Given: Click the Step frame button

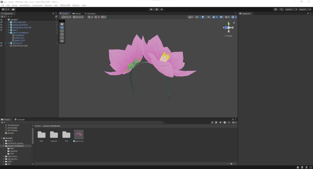Looking at the screenshot, I should tap(162, 9).
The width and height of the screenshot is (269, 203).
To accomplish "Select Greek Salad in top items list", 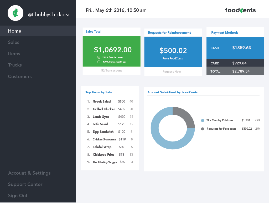I will [102, 102].
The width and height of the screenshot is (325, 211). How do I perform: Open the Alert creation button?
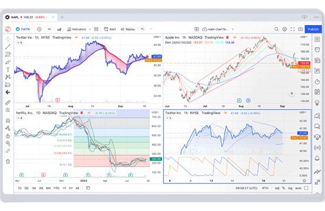(x=110, y=29)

★ ★ ★ ★ ★

## Work item
Write out again, exactly, each line from the one containing "The width and height of the screenshot is (325, 211)." through the last line of the entries, and omit every picture.

## Output for this task
The width and height of the screenshot is (325, 211). How do I perform: Open the Alert creation button?
(x=110, y=29)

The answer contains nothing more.